О стандарте государственной услуги "Осуществление ежемесячной денежной выплаты инвалидам Великой Отечественной войны и участникам Великой Отечественной войны (за счет средств областного бюджета дополнительно к мерам социальной поддержки, установленным федеральным законодательством)"

Приложение 2
к стандарту государственной услуги "Осуществление ежемесячной денежной выплаты инвалидам Великой Отечественной войны и участникам Великой Отечественной войны (за счет средств областного бюджета дополнительно к мерам социальной поддержки, установленным федеральным законодательством)"

Заявление о назначении и способе доставки ежемесячной денежной выплаты


От ____________________________________________________________________ (фамилия, имя, отчество заявителя)

Паспорт_____N ____________выдан_______(когда)___________________(кем)

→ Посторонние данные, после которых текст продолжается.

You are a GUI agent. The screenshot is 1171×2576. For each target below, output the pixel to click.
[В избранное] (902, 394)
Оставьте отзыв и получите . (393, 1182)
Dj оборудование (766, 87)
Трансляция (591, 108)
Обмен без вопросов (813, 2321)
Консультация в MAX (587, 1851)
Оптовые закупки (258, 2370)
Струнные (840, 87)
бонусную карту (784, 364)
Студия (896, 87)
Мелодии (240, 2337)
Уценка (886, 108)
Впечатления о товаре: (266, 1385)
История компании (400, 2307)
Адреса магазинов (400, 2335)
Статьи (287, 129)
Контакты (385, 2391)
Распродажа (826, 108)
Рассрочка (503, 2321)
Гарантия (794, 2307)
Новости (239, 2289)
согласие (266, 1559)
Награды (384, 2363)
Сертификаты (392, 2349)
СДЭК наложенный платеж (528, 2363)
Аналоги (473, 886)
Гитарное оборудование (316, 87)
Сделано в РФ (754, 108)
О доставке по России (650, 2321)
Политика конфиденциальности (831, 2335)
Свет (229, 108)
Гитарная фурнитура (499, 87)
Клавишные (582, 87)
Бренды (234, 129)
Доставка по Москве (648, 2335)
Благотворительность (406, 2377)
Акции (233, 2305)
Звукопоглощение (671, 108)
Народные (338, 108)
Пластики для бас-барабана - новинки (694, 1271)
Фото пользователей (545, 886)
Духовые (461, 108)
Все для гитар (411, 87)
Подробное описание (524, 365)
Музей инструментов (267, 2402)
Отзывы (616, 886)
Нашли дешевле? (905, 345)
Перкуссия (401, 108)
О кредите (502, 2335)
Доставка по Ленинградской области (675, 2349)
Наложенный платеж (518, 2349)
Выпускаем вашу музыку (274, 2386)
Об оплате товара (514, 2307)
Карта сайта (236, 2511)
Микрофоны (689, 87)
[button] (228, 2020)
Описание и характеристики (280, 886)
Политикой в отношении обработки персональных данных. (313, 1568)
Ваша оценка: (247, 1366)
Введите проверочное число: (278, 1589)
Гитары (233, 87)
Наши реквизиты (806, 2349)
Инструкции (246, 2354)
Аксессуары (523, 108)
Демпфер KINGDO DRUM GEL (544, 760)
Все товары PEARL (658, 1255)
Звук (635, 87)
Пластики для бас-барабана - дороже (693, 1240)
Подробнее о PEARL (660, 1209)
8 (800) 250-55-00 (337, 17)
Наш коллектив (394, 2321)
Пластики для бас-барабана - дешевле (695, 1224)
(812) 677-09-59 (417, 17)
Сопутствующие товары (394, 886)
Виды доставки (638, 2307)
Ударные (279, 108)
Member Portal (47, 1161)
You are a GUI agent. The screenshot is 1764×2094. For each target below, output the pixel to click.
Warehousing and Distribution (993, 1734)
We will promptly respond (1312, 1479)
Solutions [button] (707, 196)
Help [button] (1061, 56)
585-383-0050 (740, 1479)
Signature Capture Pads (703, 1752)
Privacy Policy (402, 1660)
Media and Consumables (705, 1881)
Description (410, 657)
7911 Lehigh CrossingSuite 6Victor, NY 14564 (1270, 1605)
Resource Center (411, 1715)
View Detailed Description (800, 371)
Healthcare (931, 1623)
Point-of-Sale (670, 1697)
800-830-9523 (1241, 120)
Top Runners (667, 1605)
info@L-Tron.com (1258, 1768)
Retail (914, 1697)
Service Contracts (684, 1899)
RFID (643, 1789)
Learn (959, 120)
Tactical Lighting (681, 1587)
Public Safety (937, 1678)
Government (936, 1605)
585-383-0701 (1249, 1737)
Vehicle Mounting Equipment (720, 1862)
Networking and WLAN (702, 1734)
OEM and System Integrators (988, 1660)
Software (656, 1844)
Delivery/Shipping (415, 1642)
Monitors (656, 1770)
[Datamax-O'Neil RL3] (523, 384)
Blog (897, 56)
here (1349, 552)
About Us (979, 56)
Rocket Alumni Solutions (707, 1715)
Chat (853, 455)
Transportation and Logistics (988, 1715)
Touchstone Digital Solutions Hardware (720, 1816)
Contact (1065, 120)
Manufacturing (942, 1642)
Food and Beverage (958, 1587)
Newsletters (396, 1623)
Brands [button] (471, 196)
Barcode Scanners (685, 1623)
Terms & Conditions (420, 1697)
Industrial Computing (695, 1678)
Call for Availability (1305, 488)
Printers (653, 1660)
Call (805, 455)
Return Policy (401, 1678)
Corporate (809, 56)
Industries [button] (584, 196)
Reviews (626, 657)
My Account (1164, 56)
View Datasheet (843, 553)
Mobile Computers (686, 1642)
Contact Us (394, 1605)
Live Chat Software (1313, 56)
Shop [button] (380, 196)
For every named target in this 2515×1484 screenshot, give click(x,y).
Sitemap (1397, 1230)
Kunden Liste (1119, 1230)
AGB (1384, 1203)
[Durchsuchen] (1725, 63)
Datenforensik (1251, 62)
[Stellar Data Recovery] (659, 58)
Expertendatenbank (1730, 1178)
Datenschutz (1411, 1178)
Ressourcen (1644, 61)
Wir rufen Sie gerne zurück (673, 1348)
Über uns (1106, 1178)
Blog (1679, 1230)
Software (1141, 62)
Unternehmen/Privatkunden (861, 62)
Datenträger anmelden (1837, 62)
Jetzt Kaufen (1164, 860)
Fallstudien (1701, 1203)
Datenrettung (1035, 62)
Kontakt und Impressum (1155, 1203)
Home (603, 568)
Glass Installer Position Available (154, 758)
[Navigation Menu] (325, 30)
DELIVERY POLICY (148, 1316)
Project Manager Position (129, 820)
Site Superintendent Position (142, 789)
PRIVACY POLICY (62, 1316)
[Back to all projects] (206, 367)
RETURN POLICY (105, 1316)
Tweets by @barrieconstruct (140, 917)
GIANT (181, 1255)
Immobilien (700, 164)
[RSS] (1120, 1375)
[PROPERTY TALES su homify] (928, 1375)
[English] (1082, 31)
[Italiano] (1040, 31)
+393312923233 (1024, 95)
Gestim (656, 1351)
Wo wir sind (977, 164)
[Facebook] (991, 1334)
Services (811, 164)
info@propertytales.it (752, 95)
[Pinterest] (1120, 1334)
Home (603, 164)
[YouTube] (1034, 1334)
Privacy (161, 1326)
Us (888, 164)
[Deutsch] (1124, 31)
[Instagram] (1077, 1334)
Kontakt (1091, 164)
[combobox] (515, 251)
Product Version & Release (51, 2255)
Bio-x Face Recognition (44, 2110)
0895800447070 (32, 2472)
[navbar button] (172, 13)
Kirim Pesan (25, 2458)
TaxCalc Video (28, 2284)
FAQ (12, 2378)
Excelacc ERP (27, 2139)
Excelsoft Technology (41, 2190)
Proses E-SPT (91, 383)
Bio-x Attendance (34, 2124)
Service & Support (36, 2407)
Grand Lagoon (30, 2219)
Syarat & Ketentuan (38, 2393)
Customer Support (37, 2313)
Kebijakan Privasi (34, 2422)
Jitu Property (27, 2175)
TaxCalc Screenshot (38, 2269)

Адрес ____________________________________________________________ (полный адрес места жительства)

Контактный телефон _________________________________________________

Прошу назначить мне ежемесячную денежную выплату, предусмотренную Законом Тверской области от 29.12.2004 N 84-ЗО "О мерах социальной поддержки ветеранов труда, лиц, проработавших в тылу в период с 22 июня 1941 года по 9 мая 1945 года не менее шести месяцев, исключая период работы на временно оккупированных территориях СССР, либо награжденных орденами или медалями СССР за самоотверженный труд в период Великой Отечественной войны, и дополнительных мерах социальной поддержки инвалидов Великой Отечественной войны и участников Великой Отечественной войны".

Категория льготника________________________________________________ (наименование категории)

и производить выплату через ________________________________________ (наименование и номер лицевого счета в финансовой организации или номер почтового отделения)

Ежемесячную денежную выплату по федеральному или областному законодательству получаю/не получаю (ненужное зачеркнуть)

_________________________________________________________________________ (наименование категории, по которой производится выплата)

Обо всех изменениях, влияющих на ежемесячную денежную выплату, обязуюсь в течение одного месяца сообщить в отдел, назначающий ежемесячную денежную выплату.